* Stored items
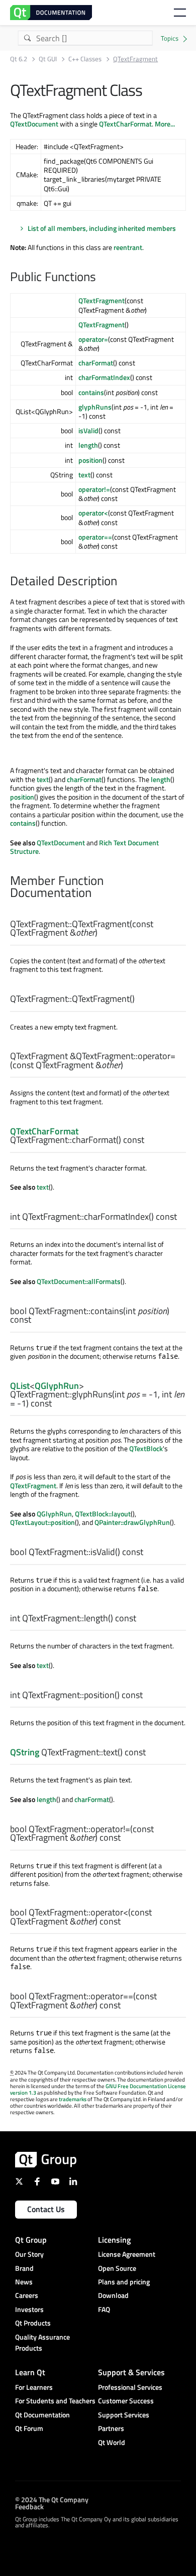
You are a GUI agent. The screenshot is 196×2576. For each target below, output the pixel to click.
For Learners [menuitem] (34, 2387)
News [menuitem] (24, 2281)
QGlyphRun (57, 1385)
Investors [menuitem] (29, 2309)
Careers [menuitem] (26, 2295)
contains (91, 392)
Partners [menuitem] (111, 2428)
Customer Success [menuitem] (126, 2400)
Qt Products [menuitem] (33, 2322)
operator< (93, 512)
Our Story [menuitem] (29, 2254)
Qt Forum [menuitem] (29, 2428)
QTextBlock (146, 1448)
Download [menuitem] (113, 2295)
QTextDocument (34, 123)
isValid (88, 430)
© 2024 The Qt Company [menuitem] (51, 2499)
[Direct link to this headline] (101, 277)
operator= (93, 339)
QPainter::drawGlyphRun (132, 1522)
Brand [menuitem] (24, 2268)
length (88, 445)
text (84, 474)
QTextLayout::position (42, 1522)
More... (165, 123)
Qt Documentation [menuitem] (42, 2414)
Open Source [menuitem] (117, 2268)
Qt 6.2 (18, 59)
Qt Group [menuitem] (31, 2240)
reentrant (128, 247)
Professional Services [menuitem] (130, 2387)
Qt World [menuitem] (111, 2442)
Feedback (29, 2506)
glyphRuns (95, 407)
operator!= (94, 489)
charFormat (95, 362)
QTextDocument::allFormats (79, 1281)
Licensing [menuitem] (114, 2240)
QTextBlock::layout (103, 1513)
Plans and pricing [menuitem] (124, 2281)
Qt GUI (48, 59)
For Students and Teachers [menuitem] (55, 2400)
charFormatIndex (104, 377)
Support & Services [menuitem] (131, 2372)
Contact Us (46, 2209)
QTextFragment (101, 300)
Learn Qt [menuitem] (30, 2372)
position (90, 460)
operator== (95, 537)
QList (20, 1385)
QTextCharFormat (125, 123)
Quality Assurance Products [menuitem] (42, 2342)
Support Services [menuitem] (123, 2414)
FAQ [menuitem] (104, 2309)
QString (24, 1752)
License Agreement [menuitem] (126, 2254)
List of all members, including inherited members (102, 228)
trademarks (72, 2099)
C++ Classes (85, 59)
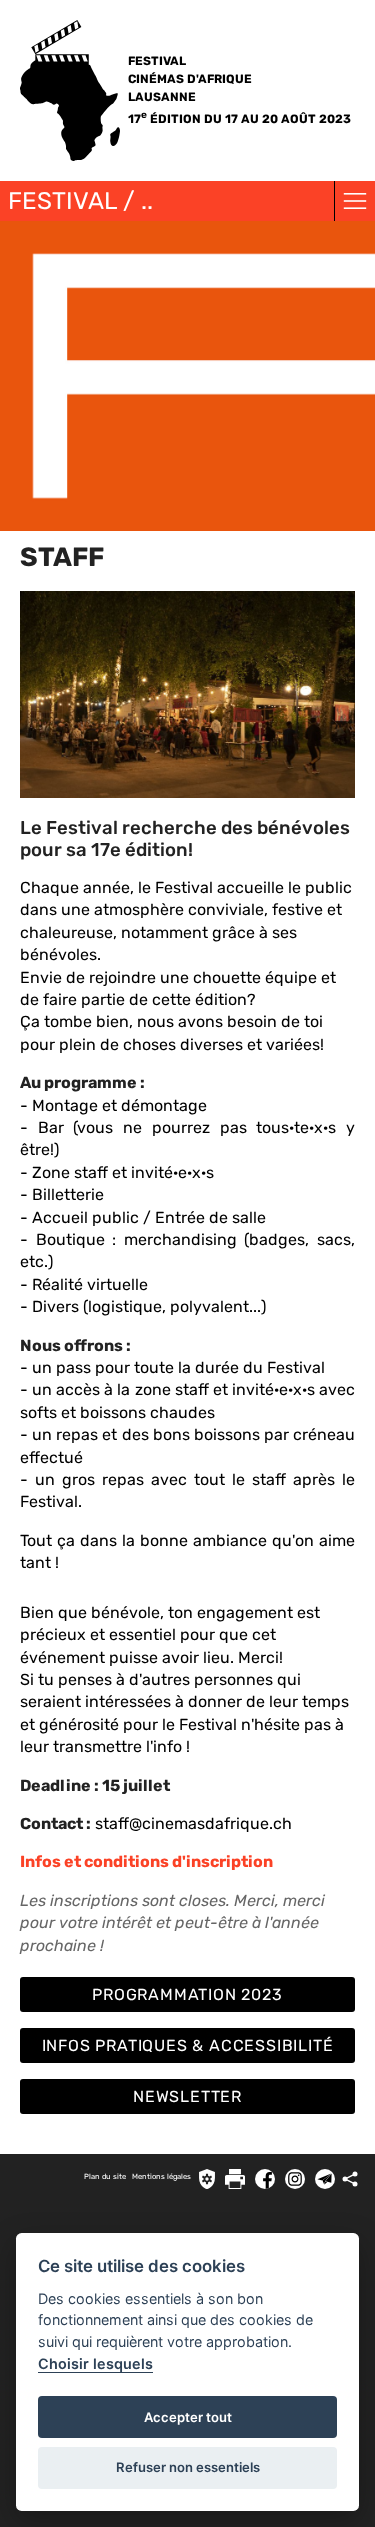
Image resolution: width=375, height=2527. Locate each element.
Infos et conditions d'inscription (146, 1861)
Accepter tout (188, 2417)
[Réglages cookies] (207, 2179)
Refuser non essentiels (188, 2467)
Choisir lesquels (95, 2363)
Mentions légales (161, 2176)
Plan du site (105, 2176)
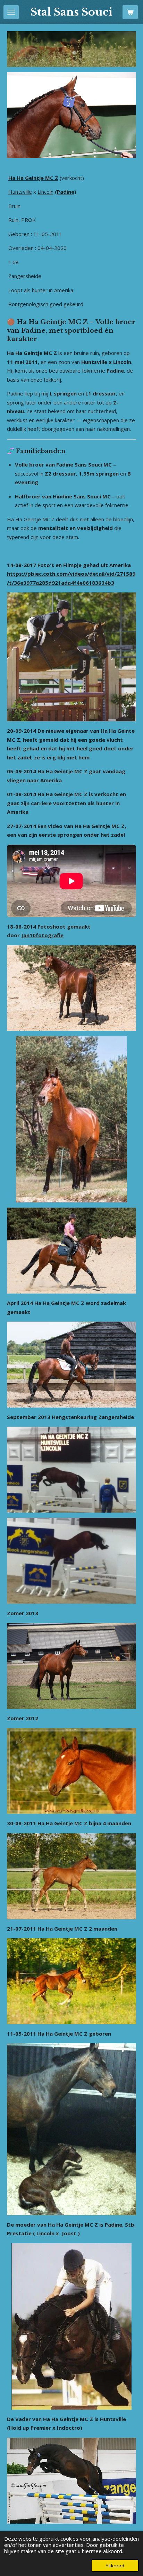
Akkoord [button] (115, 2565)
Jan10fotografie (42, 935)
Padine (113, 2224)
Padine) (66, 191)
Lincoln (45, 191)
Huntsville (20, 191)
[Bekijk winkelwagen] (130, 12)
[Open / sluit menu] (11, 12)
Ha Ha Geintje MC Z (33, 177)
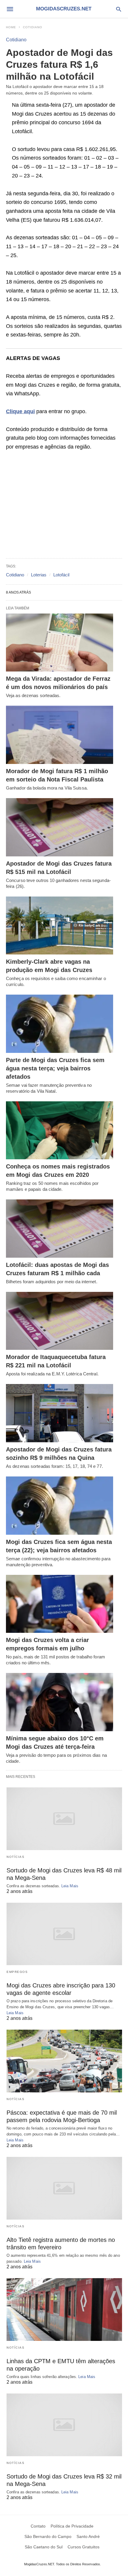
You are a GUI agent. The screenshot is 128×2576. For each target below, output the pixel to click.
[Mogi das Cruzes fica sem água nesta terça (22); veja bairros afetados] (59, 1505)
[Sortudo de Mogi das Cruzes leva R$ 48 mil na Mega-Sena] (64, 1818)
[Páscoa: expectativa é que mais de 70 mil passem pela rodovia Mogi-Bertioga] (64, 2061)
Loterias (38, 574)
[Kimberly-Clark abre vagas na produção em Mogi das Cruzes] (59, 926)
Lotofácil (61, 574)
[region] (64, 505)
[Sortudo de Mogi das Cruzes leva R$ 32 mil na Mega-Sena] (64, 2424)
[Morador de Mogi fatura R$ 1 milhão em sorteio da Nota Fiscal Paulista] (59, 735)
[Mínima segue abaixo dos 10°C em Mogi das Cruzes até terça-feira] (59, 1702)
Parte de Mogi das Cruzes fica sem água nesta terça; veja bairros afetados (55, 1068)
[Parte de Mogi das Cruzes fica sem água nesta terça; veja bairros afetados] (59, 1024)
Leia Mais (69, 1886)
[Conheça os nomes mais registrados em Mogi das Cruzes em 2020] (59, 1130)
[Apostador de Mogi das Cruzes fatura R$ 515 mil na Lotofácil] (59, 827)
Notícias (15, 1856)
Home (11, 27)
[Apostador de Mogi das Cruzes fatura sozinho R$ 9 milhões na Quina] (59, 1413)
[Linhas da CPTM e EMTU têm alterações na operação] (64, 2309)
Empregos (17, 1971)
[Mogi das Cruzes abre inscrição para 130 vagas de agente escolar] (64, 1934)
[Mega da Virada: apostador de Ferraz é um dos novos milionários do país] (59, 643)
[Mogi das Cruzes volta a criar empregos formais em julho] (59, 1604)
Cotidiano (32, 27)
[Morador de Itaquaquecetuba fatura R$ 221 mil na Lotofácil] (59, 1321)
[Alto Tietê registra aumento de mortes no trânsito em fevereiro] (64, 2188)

==

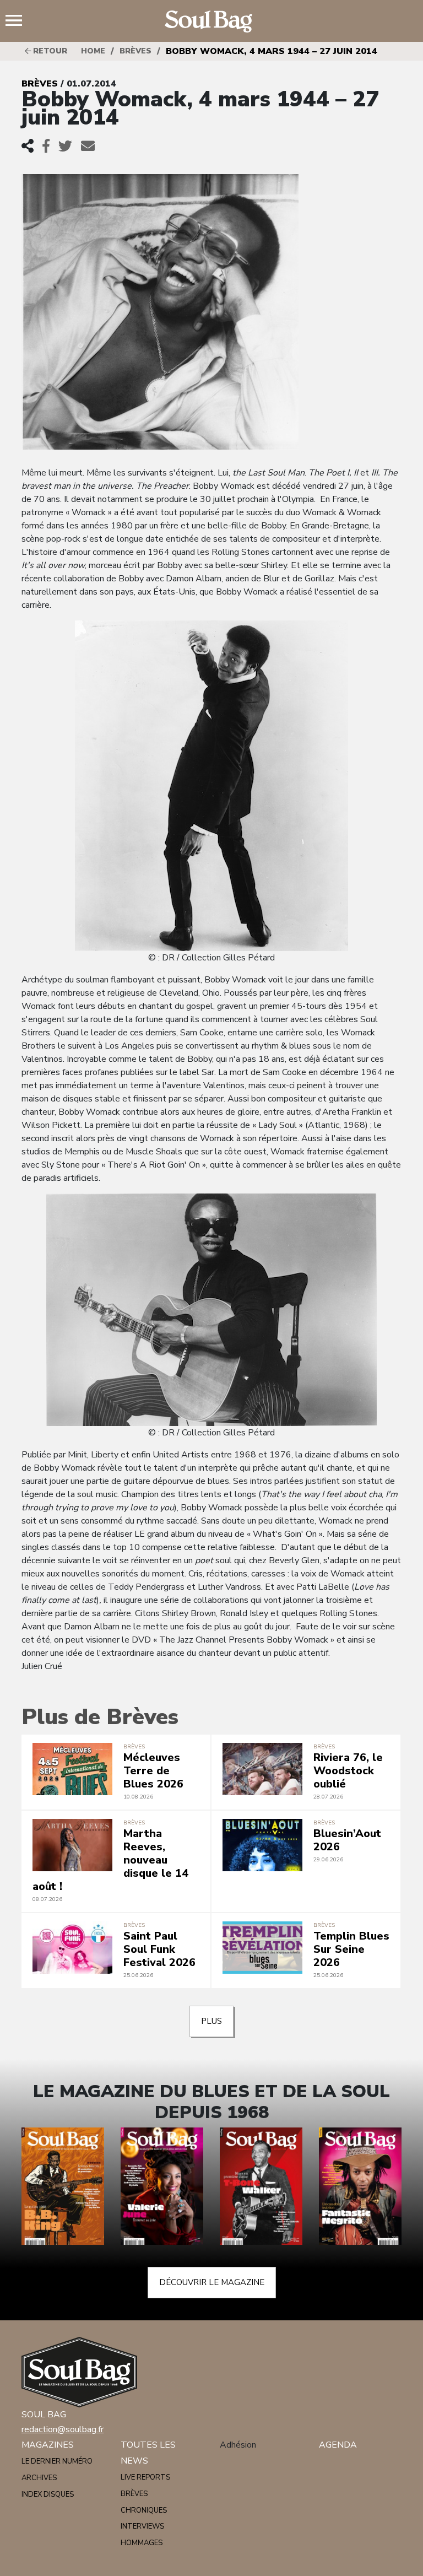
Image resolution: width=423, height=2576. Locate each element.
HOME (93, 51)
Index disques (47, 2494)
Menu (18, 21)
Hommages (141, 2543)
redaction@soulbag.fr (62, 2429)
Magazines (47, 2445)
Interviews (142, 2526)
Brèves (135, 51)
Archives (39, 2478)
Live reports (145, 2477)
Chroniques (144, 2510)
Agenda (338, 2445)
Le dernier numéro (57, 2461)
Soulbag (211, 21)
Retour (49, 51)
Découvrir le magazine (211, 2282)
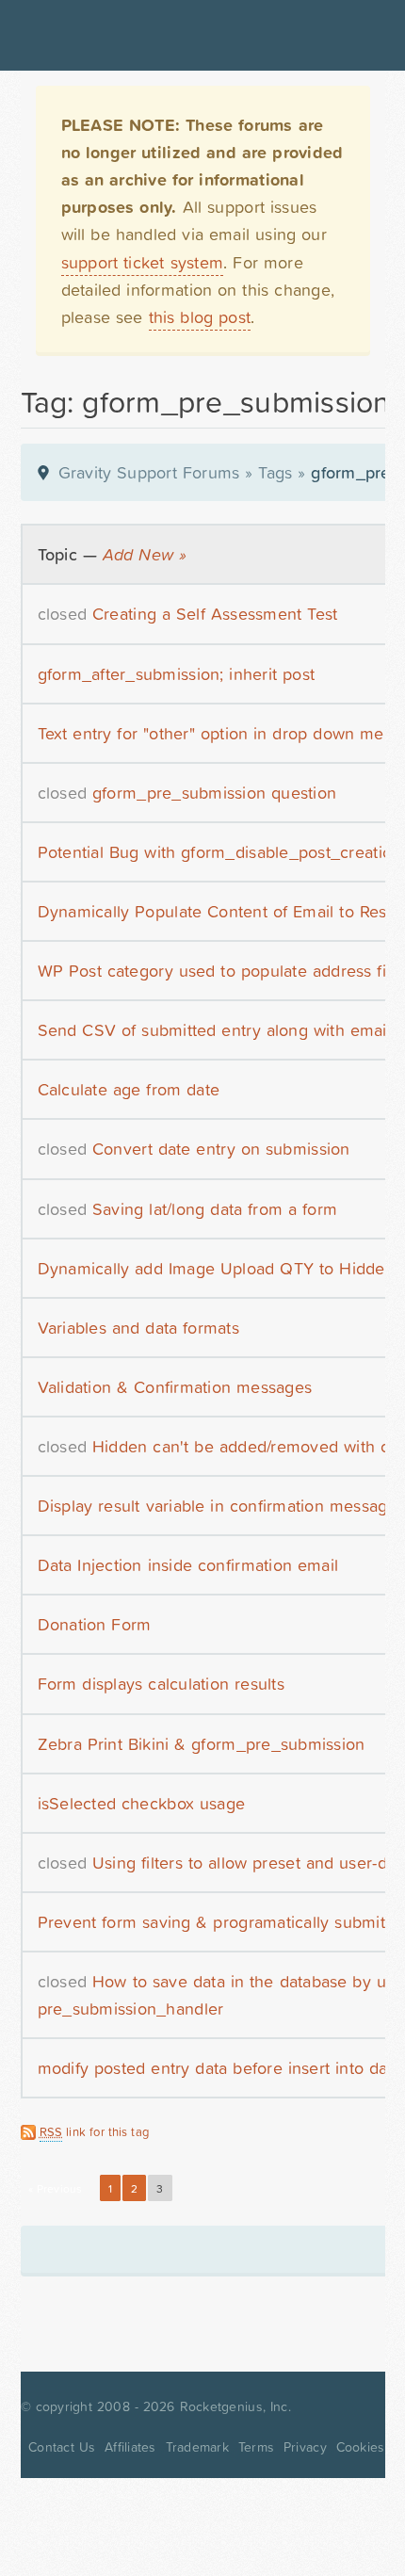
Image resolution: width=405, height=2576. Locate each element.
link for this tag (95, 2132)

--

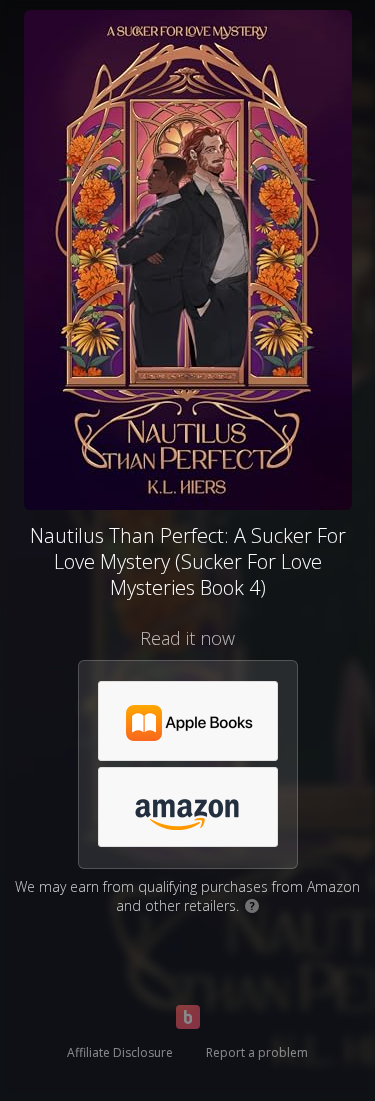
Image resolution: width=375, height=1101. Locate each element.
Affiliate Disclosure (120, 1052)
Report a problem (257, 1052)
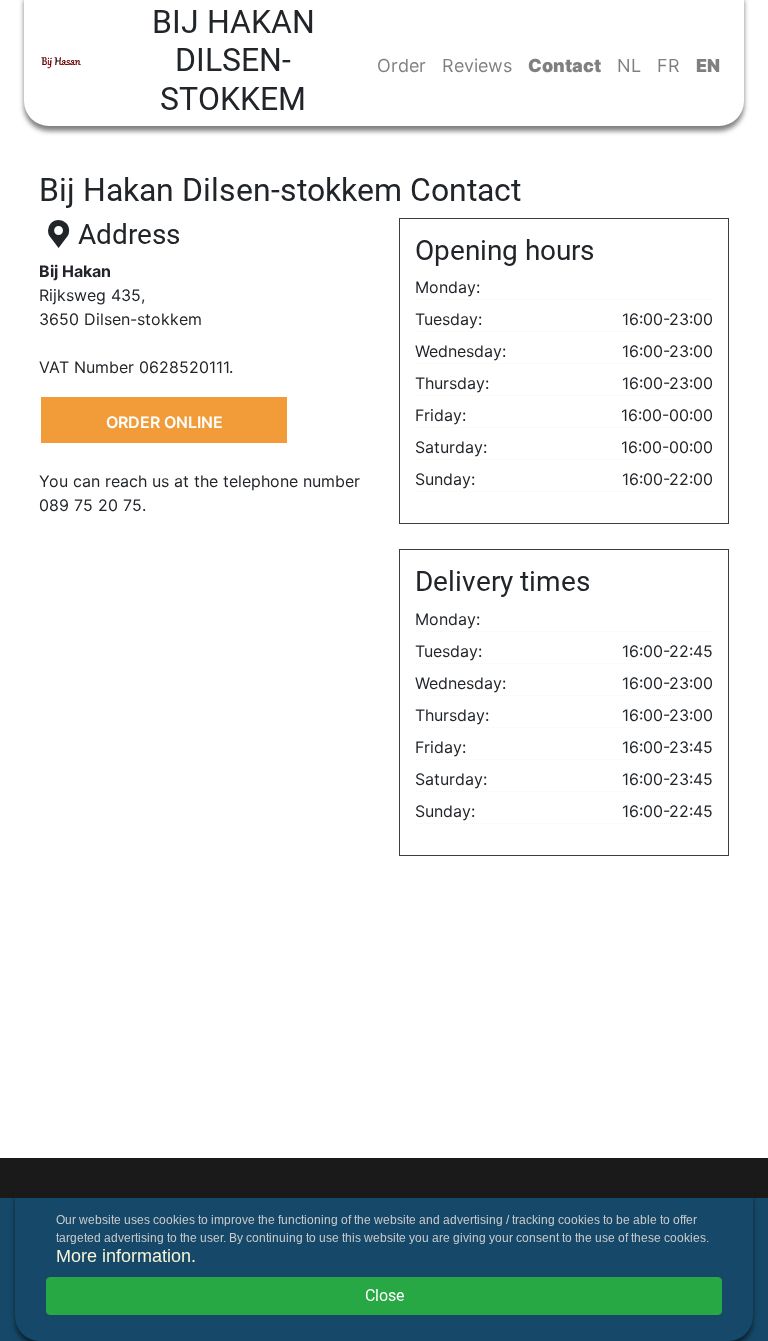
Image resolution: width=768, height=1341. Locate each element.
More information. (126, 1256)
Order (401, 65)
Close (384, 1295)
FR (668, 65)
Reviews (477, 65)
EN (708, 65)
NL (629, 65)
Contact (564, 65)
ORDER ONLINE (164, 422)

* Your assignment
Pull every line containing "Image" out of the data above.

* Solution to the exercise
Image resolution: width=375, height=2527. Locate each element.
Image resolution: width=423, height=2576. Locate each element.
Image resolution: width=405, height=2576. Locate each element.
Image resolution: width=375, height=1101. Locate each element.
Image resolution: width=768, height=1341. Locate each element.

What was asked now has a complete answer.